I have the following problem to solve
$$\phi (x)=\lambda \int_{o}^{\pi }\cos(2x+y)\phi (y) dy+ \sin x$$
following the instructions from the following link early to conclude that:
$$\phi (x)=\lambda \int_{o}^{\pi }\cos(2x+y)\phi (y) dy+\sin x$$ $$=\lambda \int_{o}^{\pi }\cos^2(x)\cos(y)-\sin^2(x)\cos(y)-2\sin(x)\cos(x)\sin(y)\phi (y) dy+ \sin x$$
then start to calculate $a_{11}, a_{12},a_{13},a_{21},a_{22},a_{23},a_{31},a_{32},a_{33}$, such that (these will be the elements of the matrix A):
$$a_{1}=\cos^2(x);a_{2}=-\sin^2(x) ;a _{3}=-2\sin(x)\cos(x)$$
$$b_{1}=\cos(y);b_{2}=\cos(y) ;b_{3}=\sin(y)$$
thus calculated:
$$a_{11}=\int_{o}^{\pi }b_{1}(y)a_{1}(y)dy$$
$$a_{12}=\int_{o}^{\pi }b_{1}(y)a_{2}(y)dy$$
$$a_{13}=\int_{o}^{\pi }b_{1}(y)a_{3}(y)dy$$
calculating and so on until all $a_{nm}$ with $n =1,2,3$ and $m=1,2,3$.

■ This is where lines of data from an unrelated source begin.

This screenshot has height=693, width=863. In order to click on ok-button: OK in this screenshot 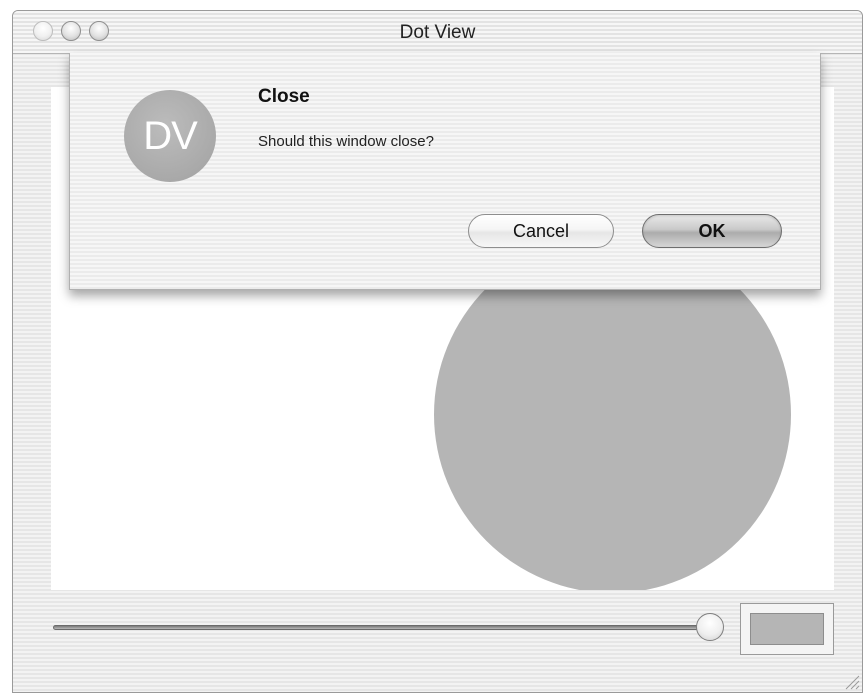, I will do `click(712, 231)`.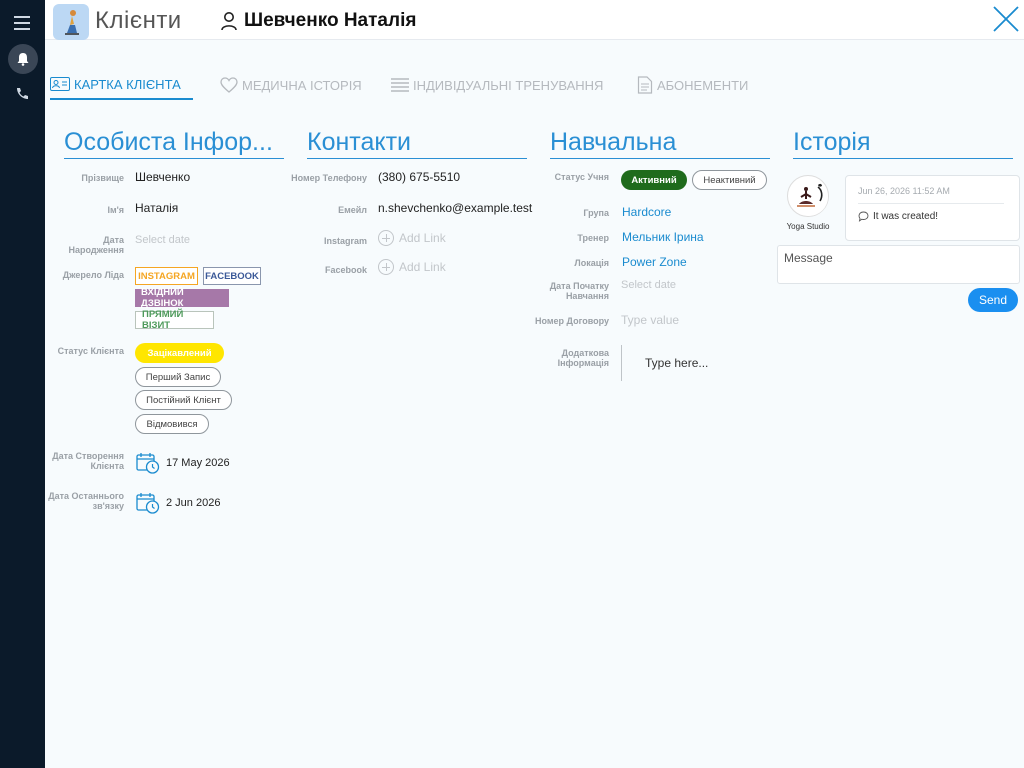 The image size is (1024, 768). I want to click on student-status-label: Статус Учня, so click(582, 177).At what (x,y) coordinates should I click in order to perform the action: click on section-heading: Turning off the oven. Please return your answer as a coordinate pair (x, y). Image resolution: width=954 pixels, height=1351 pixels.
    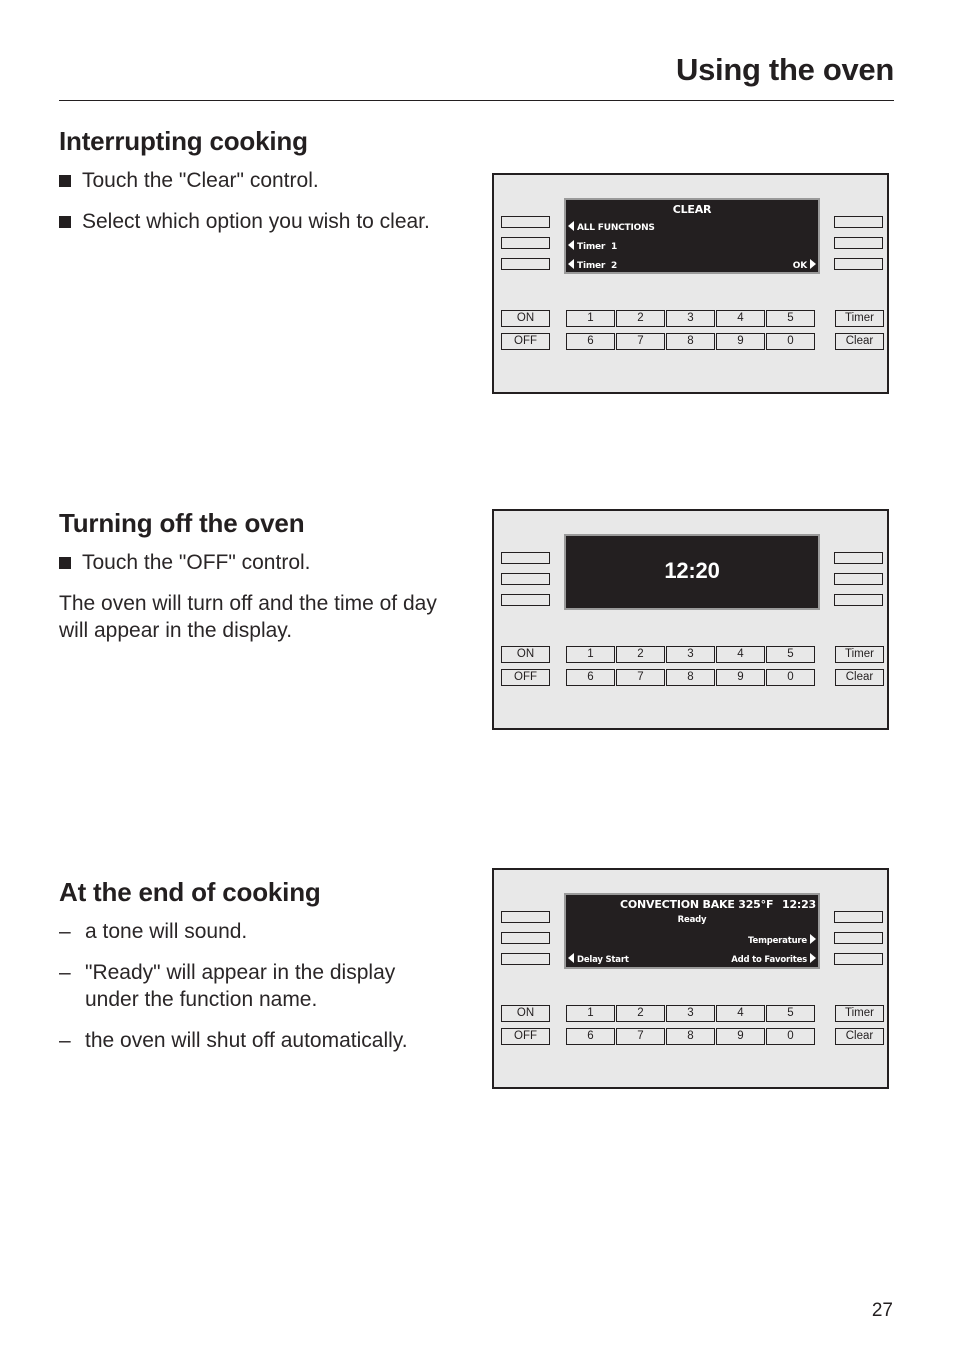
    Looking at the image, I should click on (182, 523).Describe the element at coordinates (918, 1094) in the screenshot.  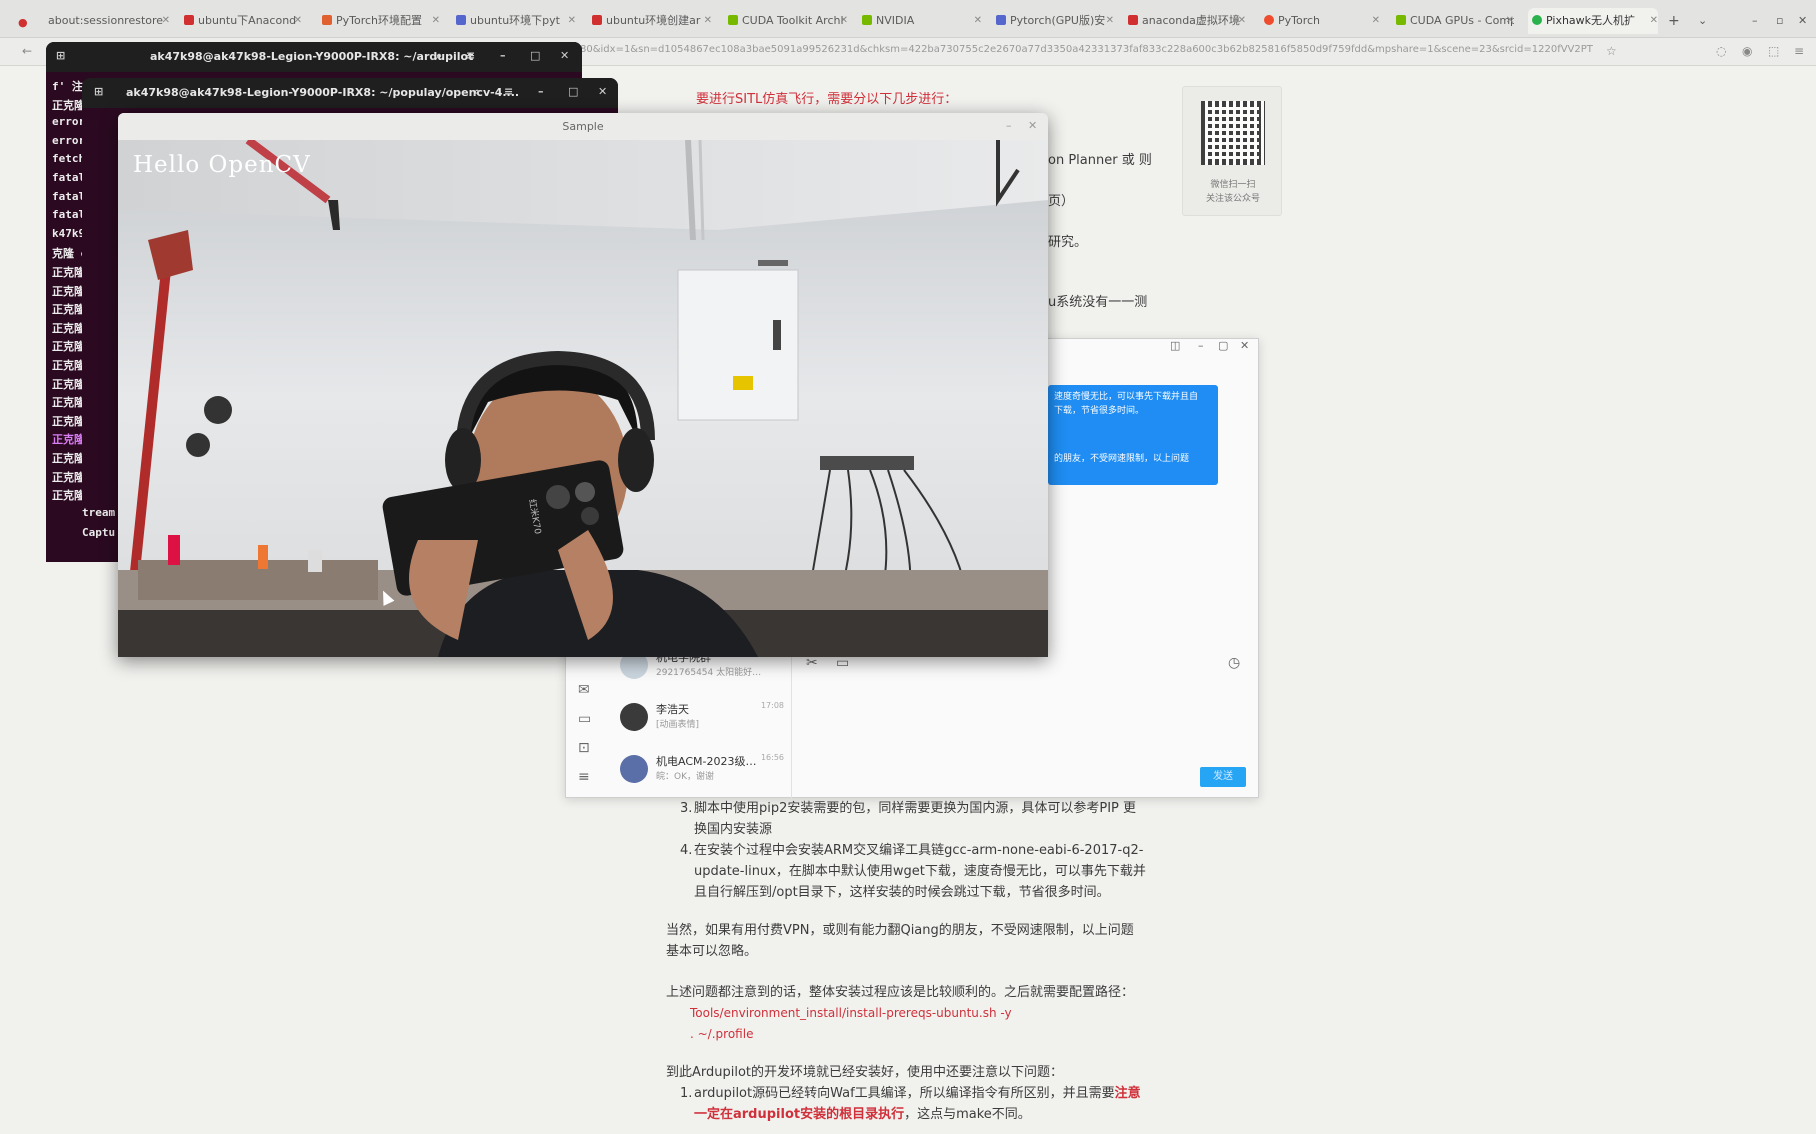
I see `list-item-text: ardupilot源码已经转向Waf工具编译，所以编译指令有所区别，并且需要注意` at that location.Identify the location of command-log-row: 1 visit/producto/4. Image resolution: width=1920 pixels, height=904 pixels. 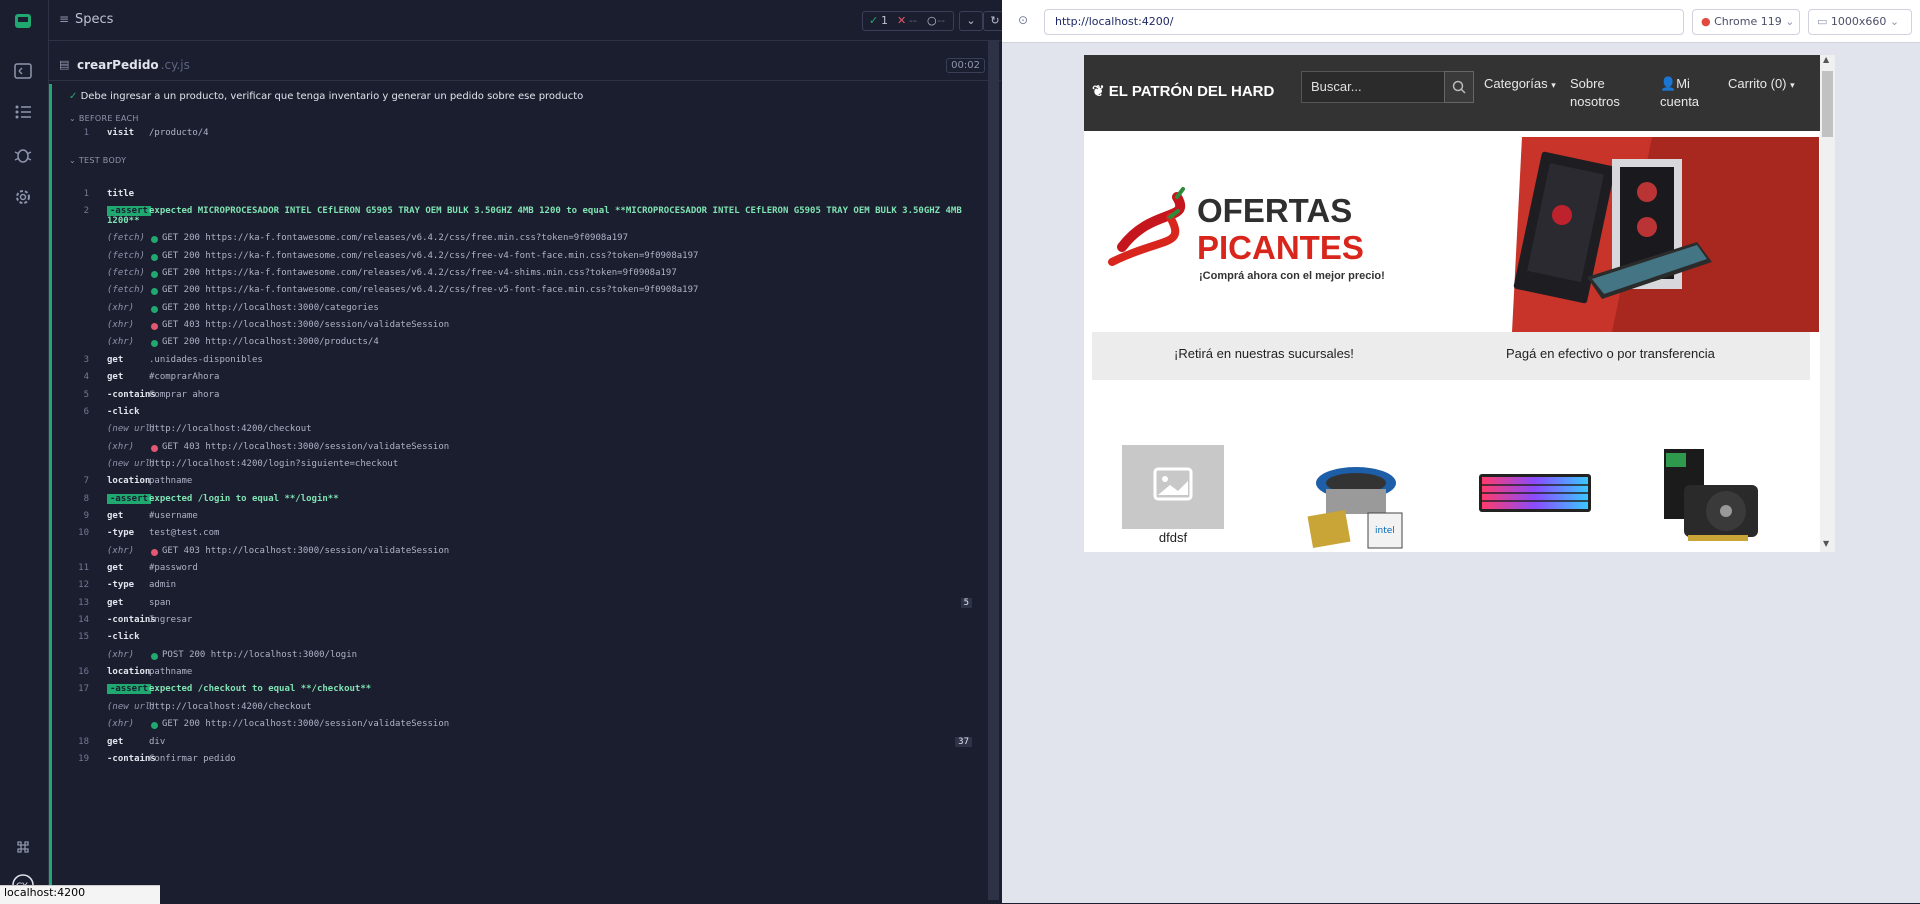
(522, 138).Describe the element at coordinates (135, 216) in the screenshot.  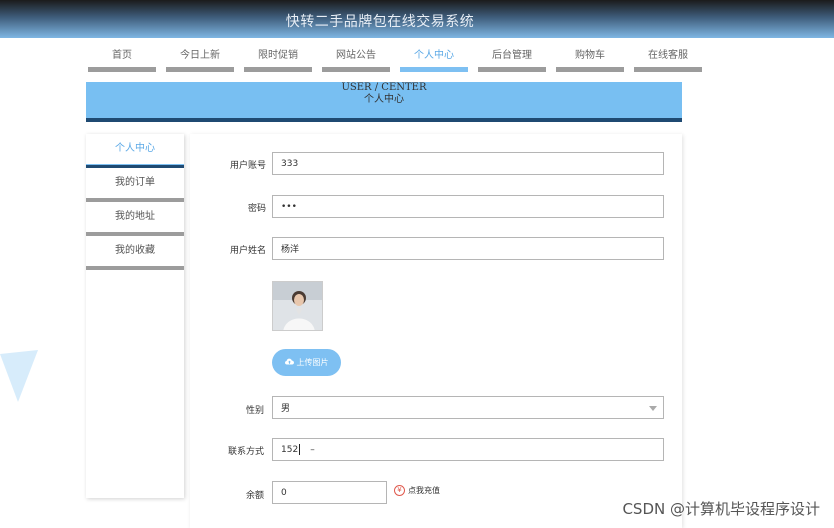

After calculations we obtain the matrix
$$A=\begin{bmatrix} a_{11} &a_{12} & a_{13}\\ a _{21}&a_{22} & a_{23}\\ a_{31} &a_{32} & a_{33} \end{bmatrix}$$
making: $\;(I-\lambda A)$,
and calculating the determinant originated by $\;(I-\lambda A)$, get all values of $\lambda$.
The solutions they have there is only one $\lambda=3/2\sqrt{2}$ and $\lambda=-3/2\sqrt{2}$
But never get to that result. I appreciate any and all help. I do not even know if I was wrong in whole or in calculating the determinant of the matrix.
Related problem. First note this, the solution is
$$ \phi \left( x \right) =\sin \left( x \right) +12\,{\frac {{\lambda}^{2 }\pi \, \cos^2\left( x \right) }{8\,{\lambda}^{2}-9 }}-6\,{\frac {{\lambda}^{2}\pi }{8\,{\lambda}^{2}-9}}+9\,{\frac {\pi \,\lambda\,\sin \left( x \right) \cos \left( x \right) }{8\,{\lambda}^ {2}-9}}.$$
Now, you can see the singular values or the wanted $\lambda$ is given by
$$ 8\,\lambda^{2}-9 = 0 \implies \lambda = -\frac{3}{2\sqrt{2}},\,\frac{3}{2\sqrt{2}}.$$
Added: Here is a start
$$ \phi (x)=\lambda \int_{o}^{\pi }\cos(2x+y)\phi (y) dy+\sin x $$
$$ \phi(x) = \sin(x) +\lambda \cos(2x)\int_{0}^{\pi }\cos(y)\phi (y) dy - \sin(2x) \int_{0}^{\pi }\sin(y)\phi (y) dy $$
Now, just follow the technique in the link and you should not have a problem.